Afghans see a racketeering élite as the main beneficiaries of international support and few of them are optimistic about anything changing. "Things look all right to foreigners but in fact people are dying of starvation in Kabul," says Abdul Qudus, a man in his forties with a deeply lined face, who sells second-hand clothes and shoes on a street corner in the capital. They are little more than rags, lying on display on the half-frozen mud.
"I buy and sell clothes for between 10 and 30 Afghanis (two to six cents) and even then there are people who are too poor to buy them," says Mr Qudus. "I myself am very poor and sometimes I don't eat so I can feed my children." He says he started selling second-hand clothes two years ago when he lost his job washing carpets.
The aid projects that are meant to help people like Mr Qudus may have little to do with his problems and may not even exist. Fake photographs are often the only evidence that companies have carried out expensive projects located in parts of Afghanistan too dangerous for donors to visit.
"I went to see a food processing plant in the east of the country which was meant to employ 250 women," says an Afghan who used to work for an American government aid organisation. "We had started the project and were paying for the equipment and the salaries. But all I found was a few people working on a vegetable plot the size of a small room."
When he complained he was told by a local official to keep his mouth shut. He said that "if I did not keep quiet there would be trouble on the road back to Jalalabad – in other words they would kill me."
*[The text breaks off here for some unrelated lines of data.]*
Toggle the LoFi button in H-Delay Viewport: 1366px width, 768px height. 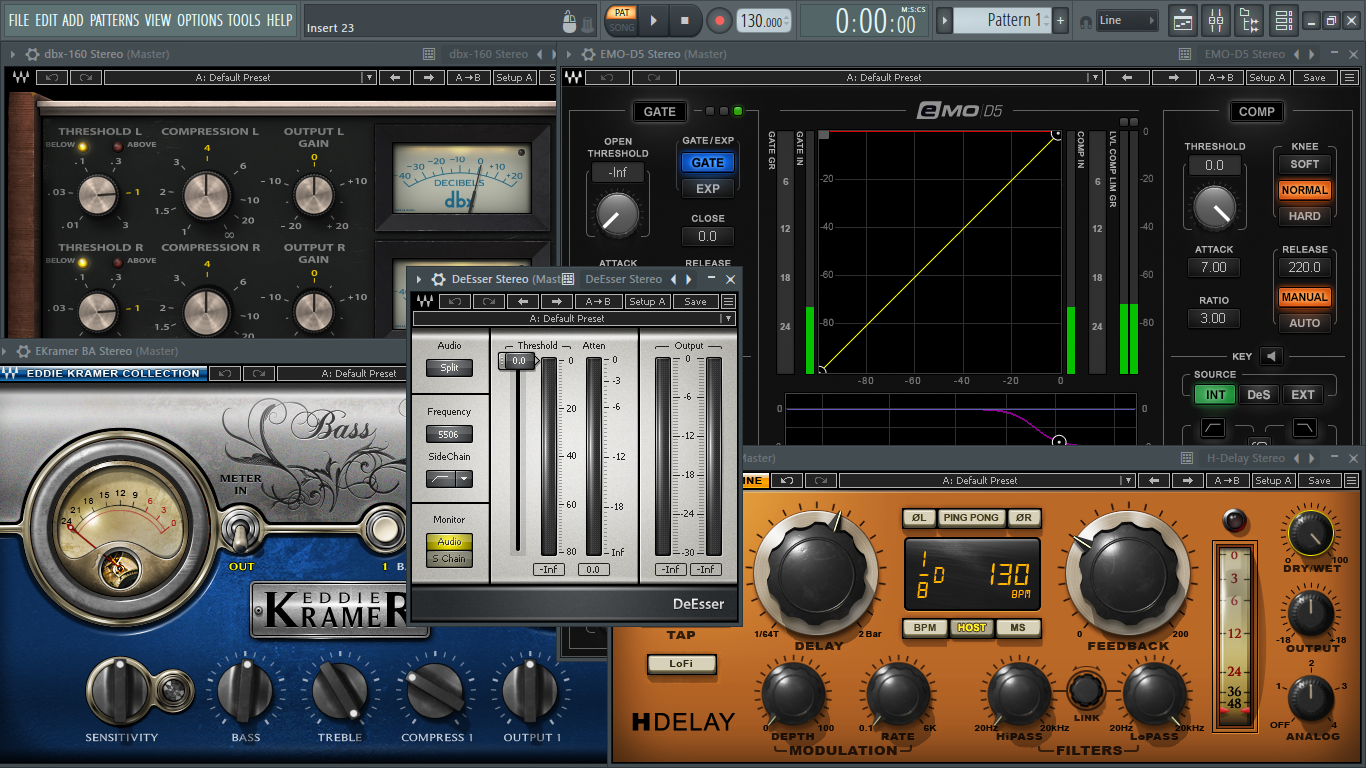pyautogui.click(x=680, y=663)
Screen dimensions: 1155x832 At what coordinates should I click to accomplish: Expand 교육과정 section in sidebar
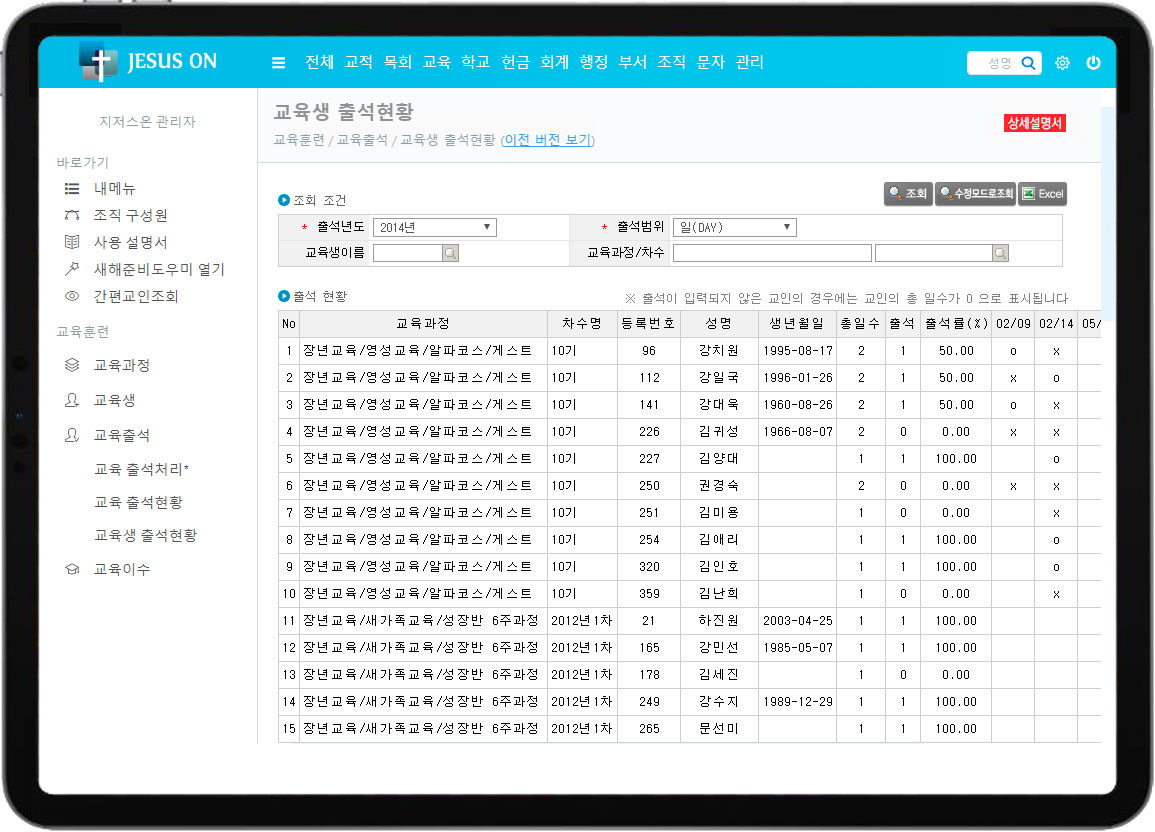121,365
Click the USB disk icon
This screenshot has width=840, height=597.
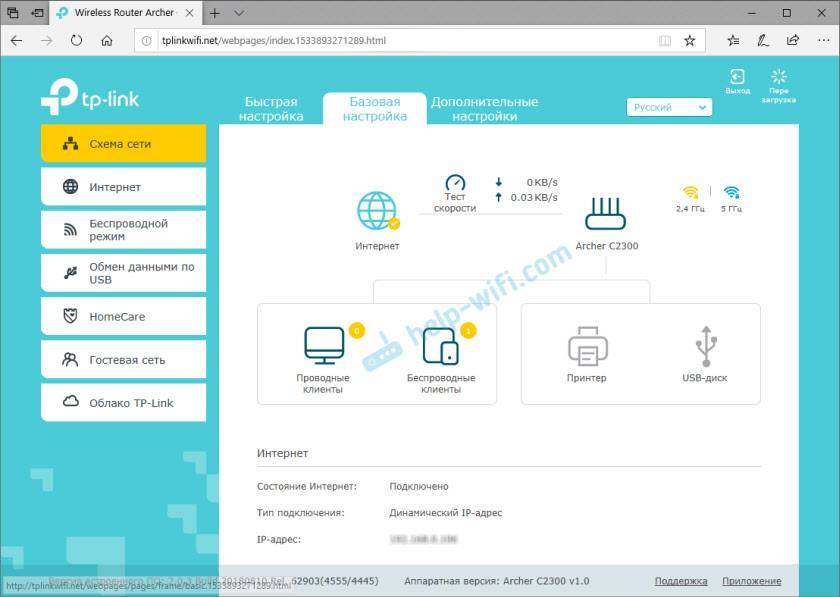[x=704, y=346]
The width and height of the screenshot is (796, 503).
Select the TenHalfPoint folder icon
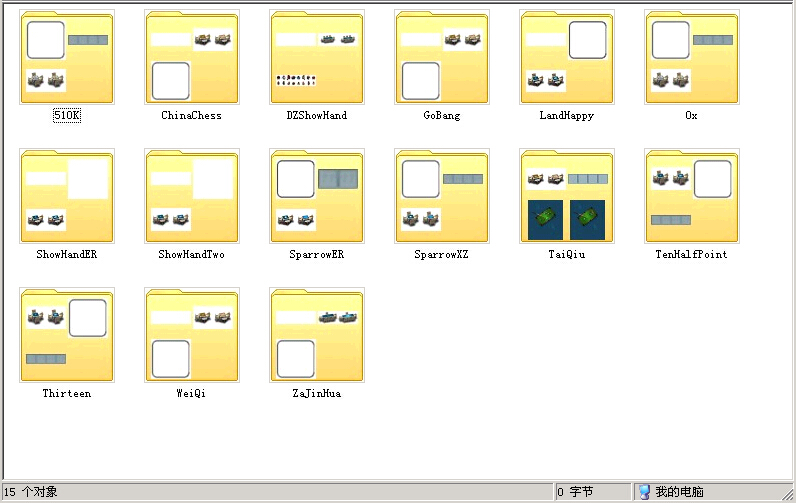pos(692,197)
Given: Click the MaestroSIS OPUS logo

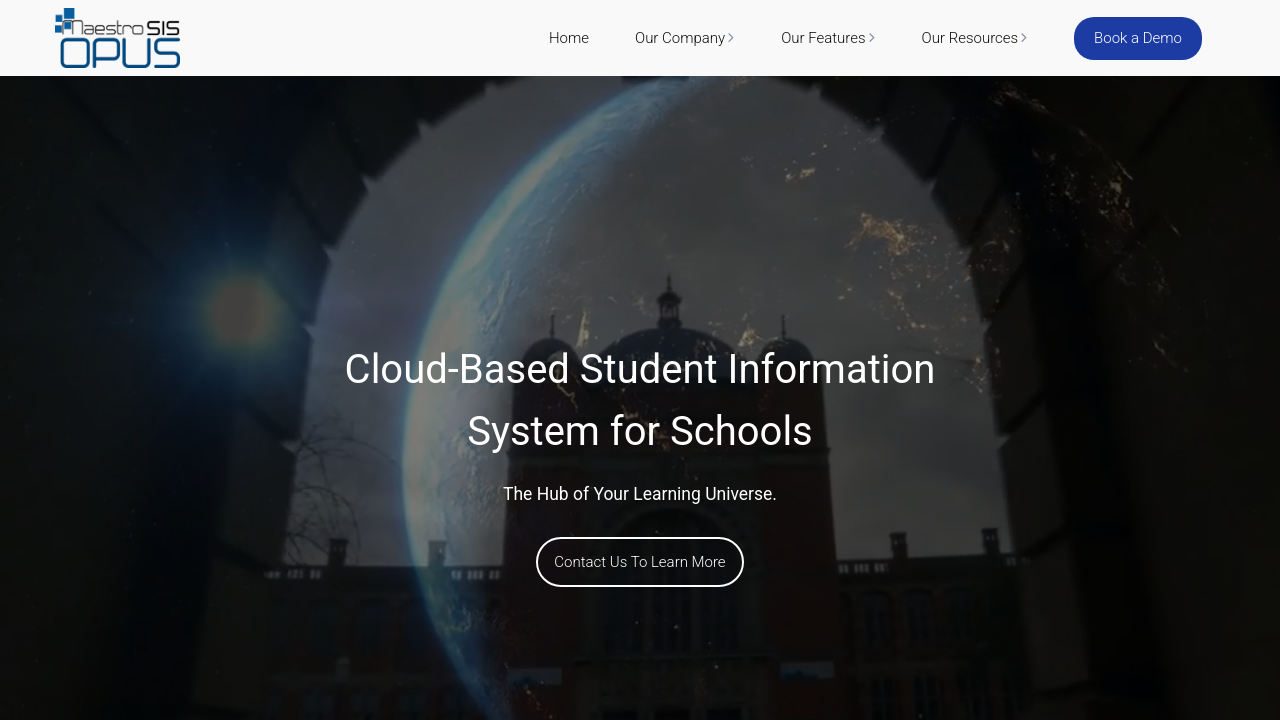Looking at the screenshot, I should click(x=118, y=38).
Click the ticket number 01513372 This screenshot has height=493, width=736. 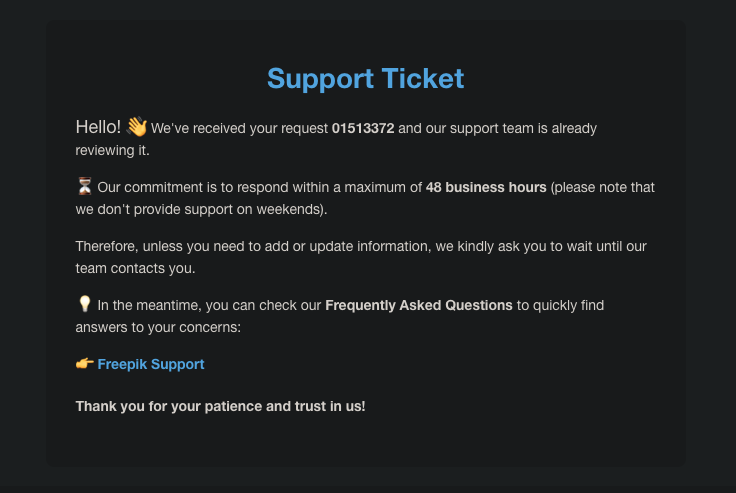click(363, 129)
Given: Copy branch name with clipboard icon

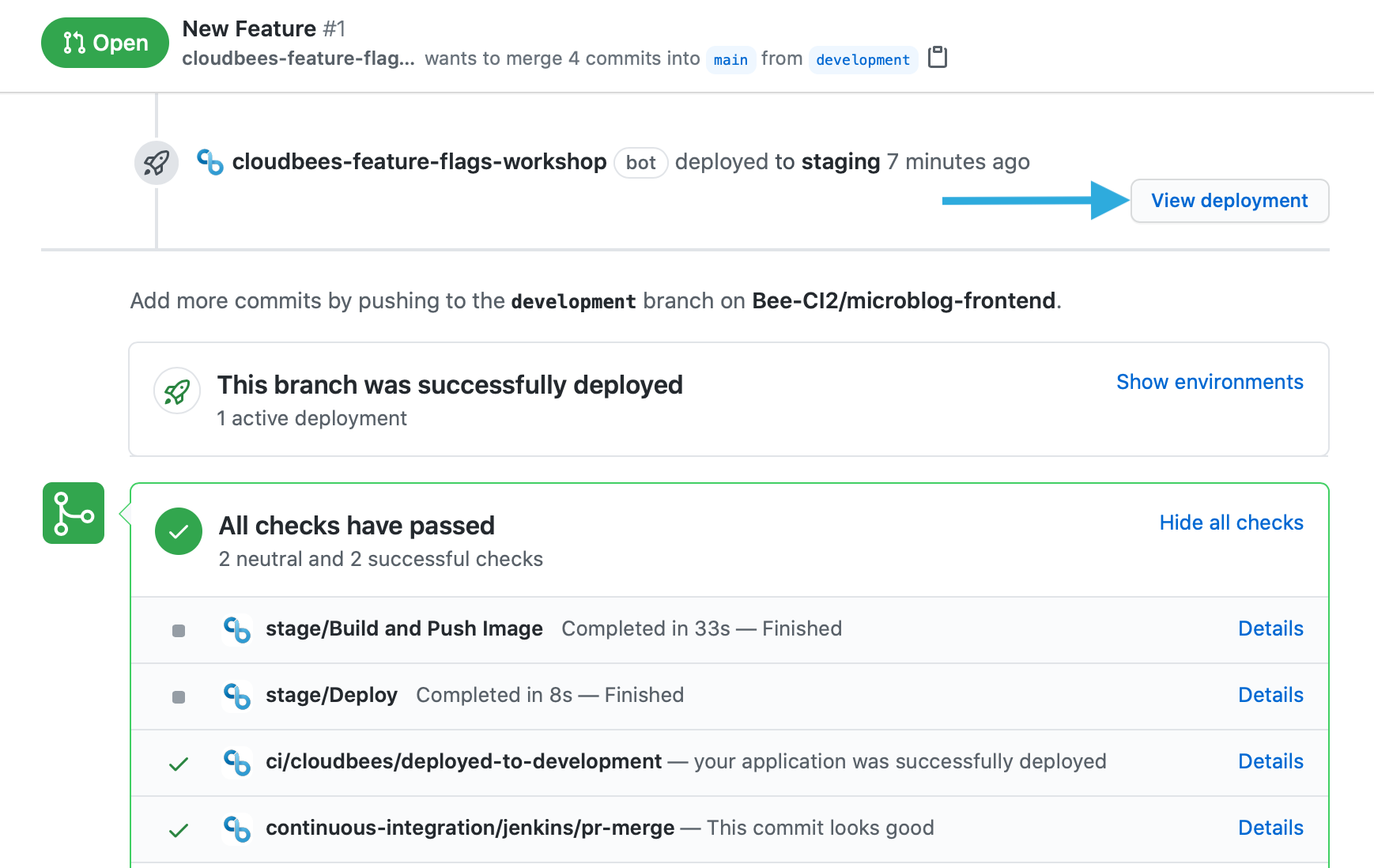Looking at the screenshot, I should 938,58.
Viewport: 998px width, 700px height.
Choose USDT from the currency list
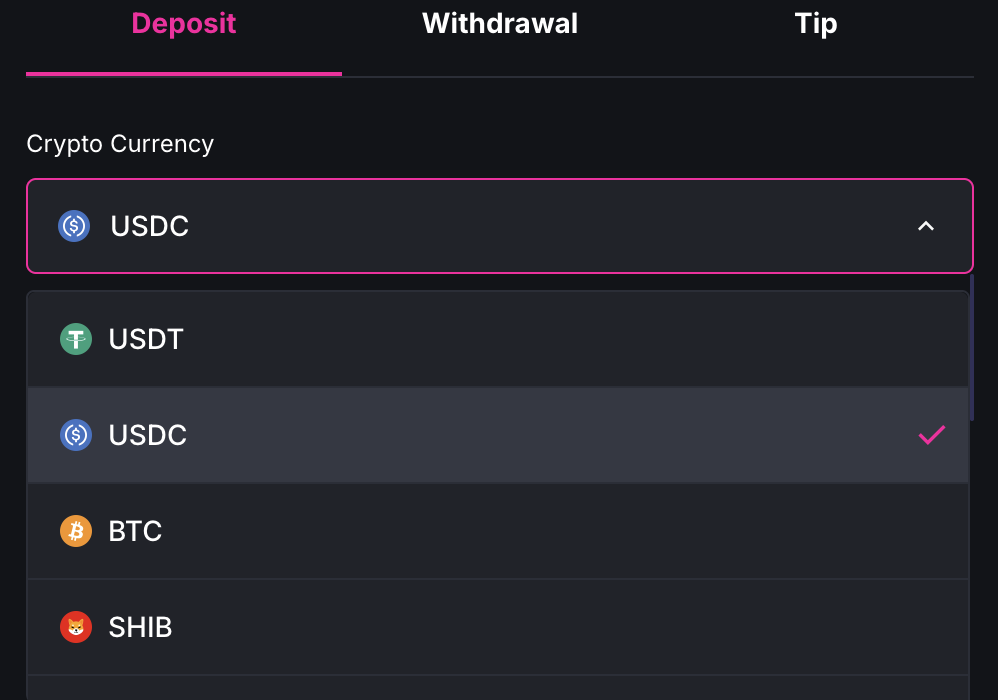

US officials admit privately that the torrent of aid money that has poured into Afghanistan has stoked corruption and done ordinary Afghans little good. Afghanistan was identified as the third most corrupt country out of 178 in the world in a report released last week by Transparency International.
"The aid projects are too big, carried out in too short a time, and the places they are located in are too remote," says a diplomat. He recalled that he was unable to monitor a road construction project in Kunar province in the east, because he was not allowed to visit areas where he and his team could not be protected.
Afghan and Americans who have overseen aid projects agree that the "quick fix" approach has been disastrous. Schools are equipped with computers in districts where there is no electric power or fresh water.
The flood of money has had little success in reducing economic hardship. "It has all messed up into one big soup," says Karolina Olofsson, head of advocacy and communication for the Afghan NGO Integrity Watch Afghanistan. Aid organisations are judged by the amount of money they spend rather than any productive outcome, she says.
"The US has a highly capitalist approach and seeks to deliver aid through private companies," she says. "It does not like to use NGOs which its officials consider too idealistic."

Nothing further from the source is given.